The notification brings into operation a legislation that was passed unanimously by the Telangana Legislative Assembly earlier this year.
The law requires authorities to provide police protection to advocates facing a credible threat arising from the performance of professional duties. This protection extends to circumstances involving intimidation, coercion or threat of violence. Families of advocates are also entitled to protection against threats directed at them.
Advocates will also be protected from false criminal cases potentially filed in retaliation, directing police to secure the express approval of a judicial magistrate before taking action against an accused advocate.
The Act follows years of efforts by Telangana lawyers to have such a bill passed. Calls for specific protections began after highly publicized incidents like the 2021 murder of lawyers Gattu Vaman Rao and his wife, P.V. Nagamani, who were known for using Public Interest Litigation (PIL) to challenge local corruption.
Calls intensified last year after an assault on local lawyer Bandaru Suresh Babu. The attack, caught on CCTV, was called out by local bar associations as ‘targeted’. In response, advocates staged a protest outside the High Court in Hyderabad last September.
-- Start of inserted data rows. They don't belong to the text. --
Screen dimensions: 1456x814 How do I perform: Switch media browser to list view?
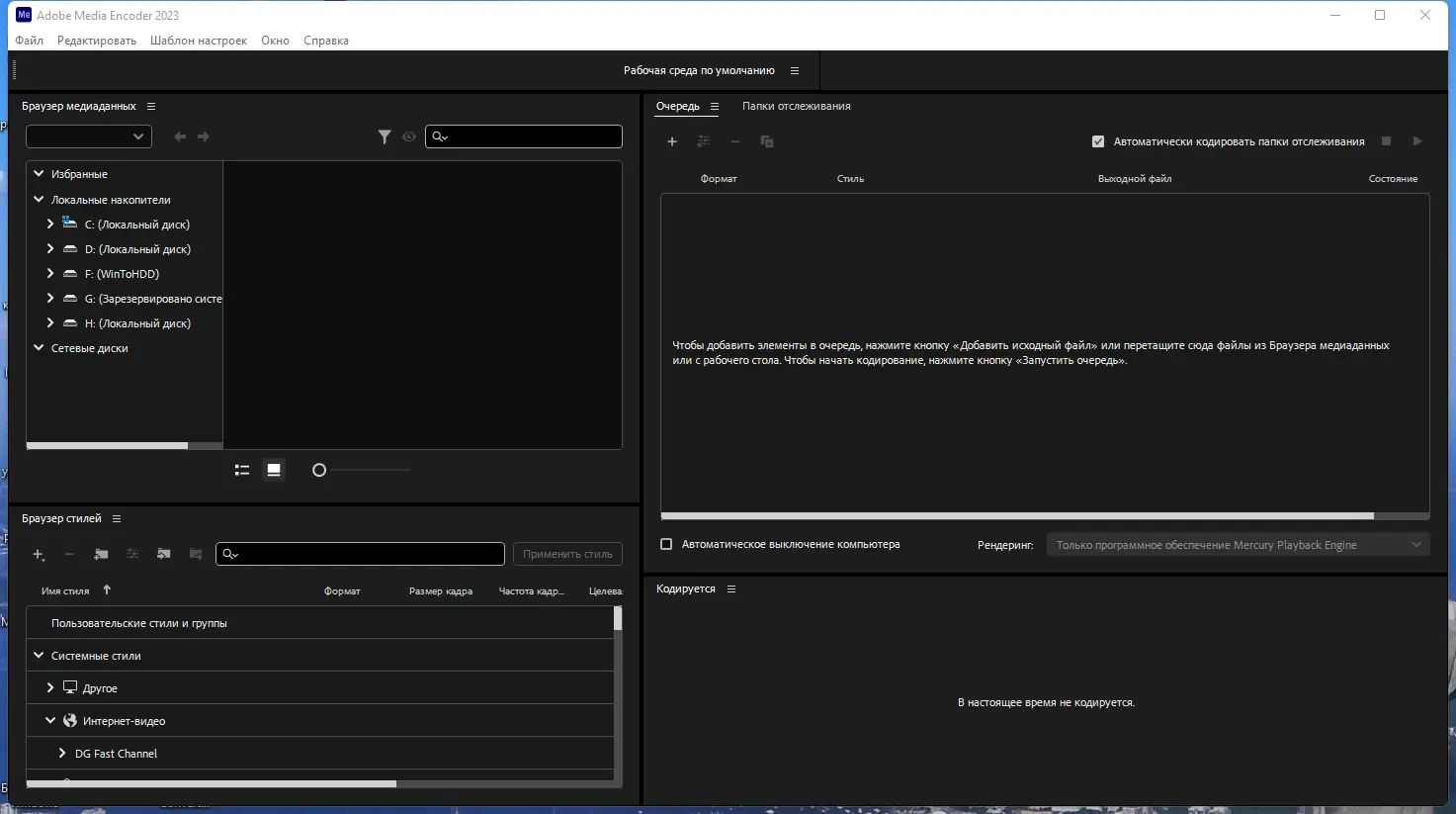(x=241, y=470)
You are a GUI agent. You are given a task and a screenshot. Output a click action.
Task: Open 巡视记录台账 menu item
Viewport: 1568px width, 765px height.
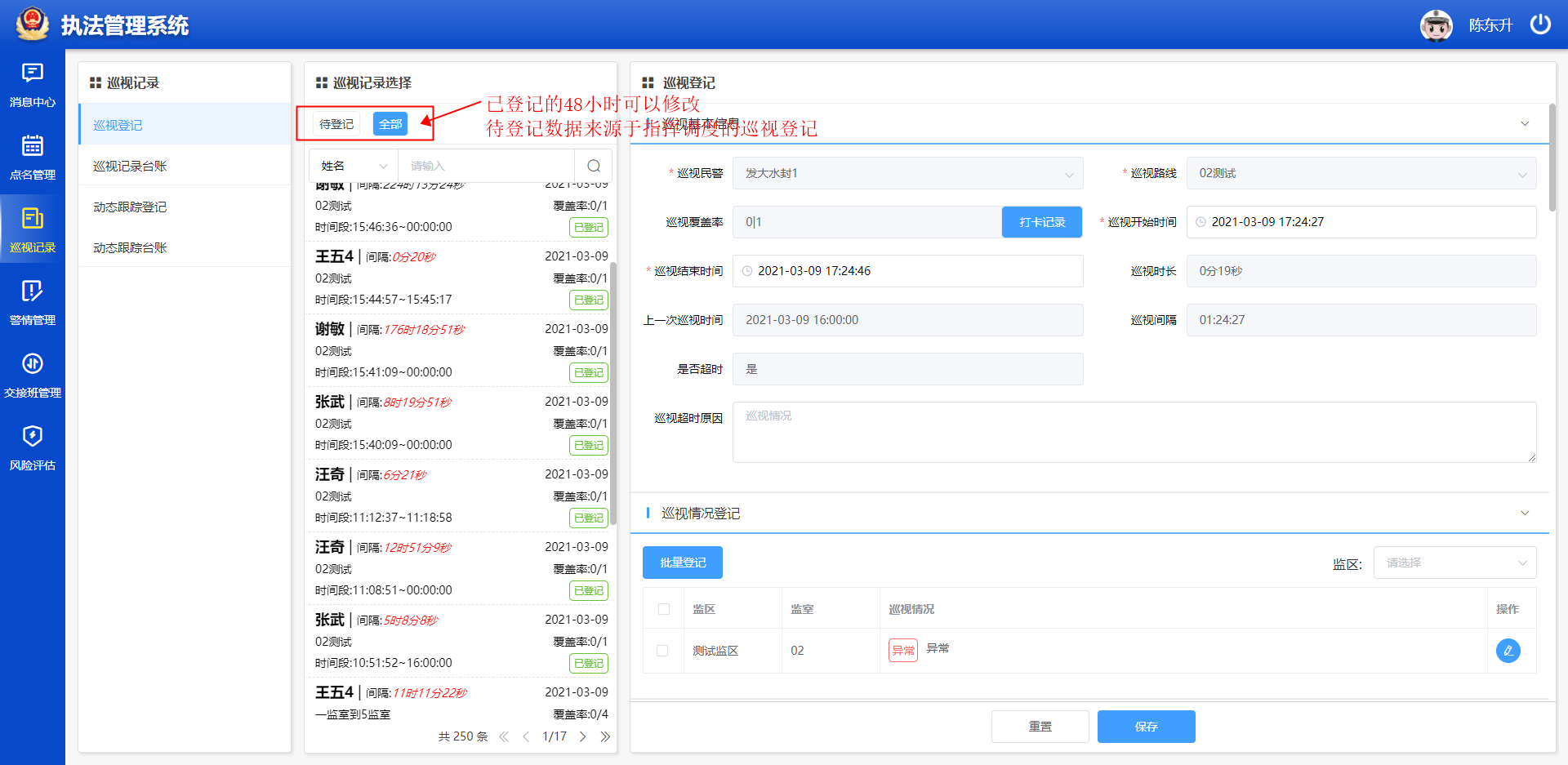point(131,166)
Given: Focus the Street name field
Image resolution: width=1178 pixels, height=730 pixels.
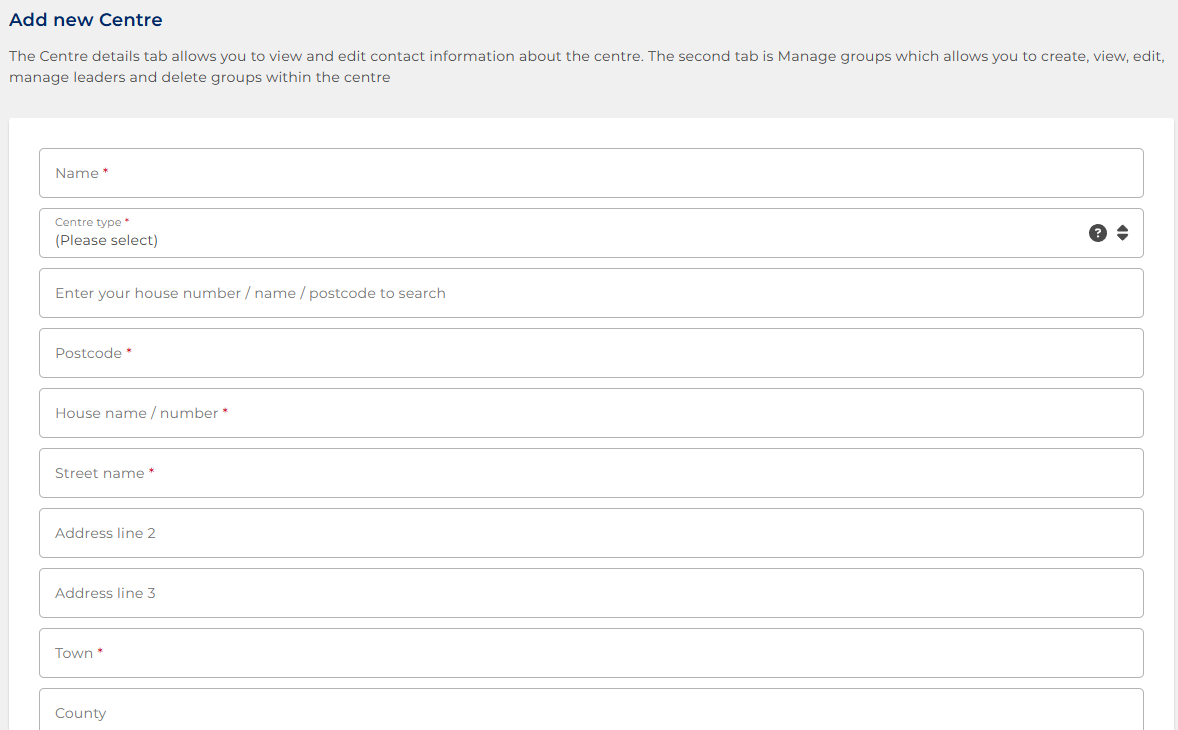Looking at the screenshot, I should pyautogui.click(x=591, y=473).
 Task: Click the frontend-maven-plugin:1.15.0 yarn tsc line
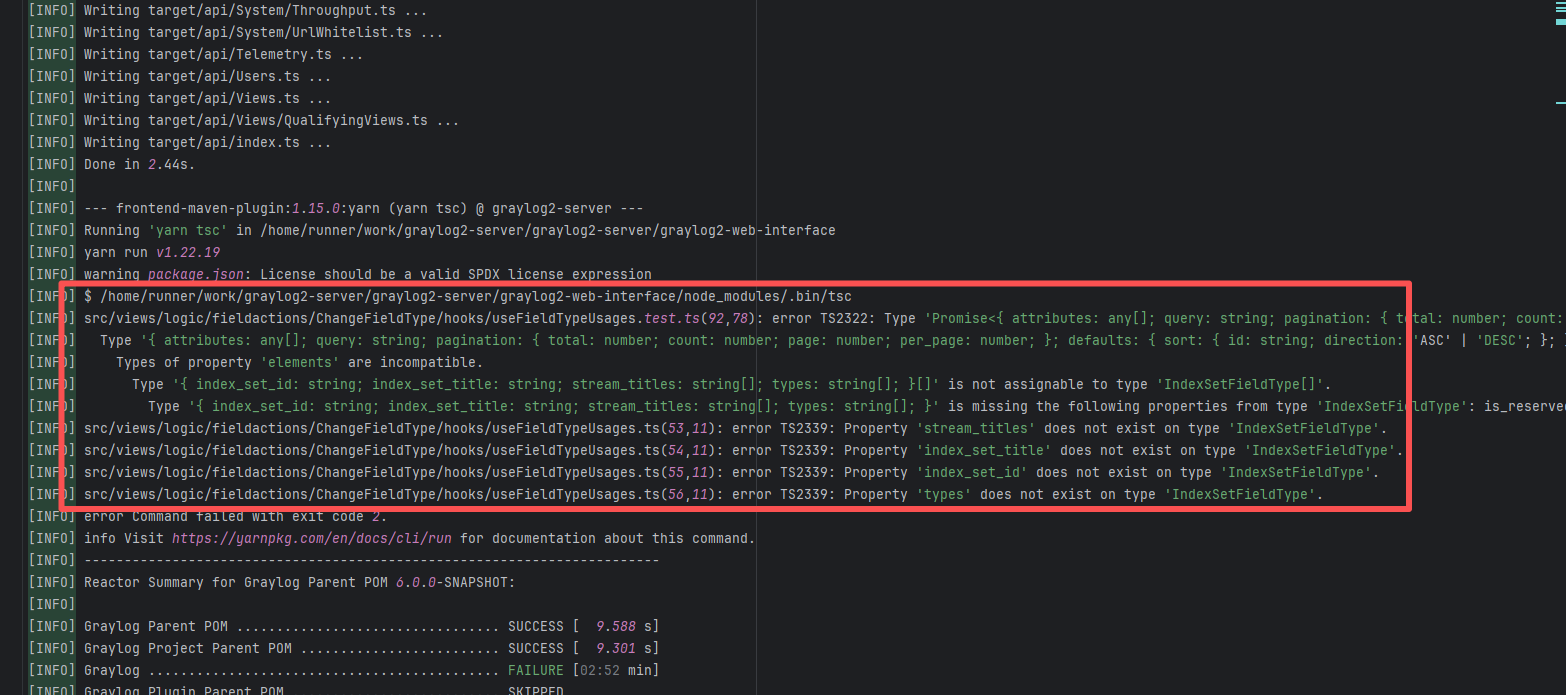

The Act establishes a dedicated mechanism through which advocates may raise their concerns. State officials have said that the system intends to provide a formal institutional response to concerns that were previously addressed only through ad hoc interventions by bar associations and courts.
Introducing the legislation, Telangana Legislative Affairs Minister, D. Sridhar Babu stated that protecting advocates was essential to preserving the rule of law and ensuring confidence in the justice delivery system. The government described the Act as both a safety measure and an affirmation of the independence of the legal profession.
The Act brings the list of states having specific protections for legal professionals to three.
Rajasthan passed an Advocates Protection Bill in 2023; a similar law came into force in Karnataka in 2024. Both these acts explicitly criminalised attacks on advocates and required punishment and compensation.
The Telangana Act, however, goes significantly further than either of these. While based on the same framework, it broadens and extends the protections. For instance, the Act’s safeguards against false or retaliatory criminal accusations are not found in the laws passed in either Rajasthan or Karnataka. Provisions for police protection and protection against coercive police action are new as well.
The Telangana Act also greatly widens an advocate’s options for recourse. It explicitly requires grievance redressal committees to be constituted at multiple levels to oversee complaints and serve as a first resort for reparatory action.
Finally, it broadens the definition of an ‘attack’. Where the previous Acts restrict ‘attacks’ to the physical, the Telangana Act includes mental harassment, cyber attacks, pressure, interference, and attempts to intimidate advocates’ family members, among other things.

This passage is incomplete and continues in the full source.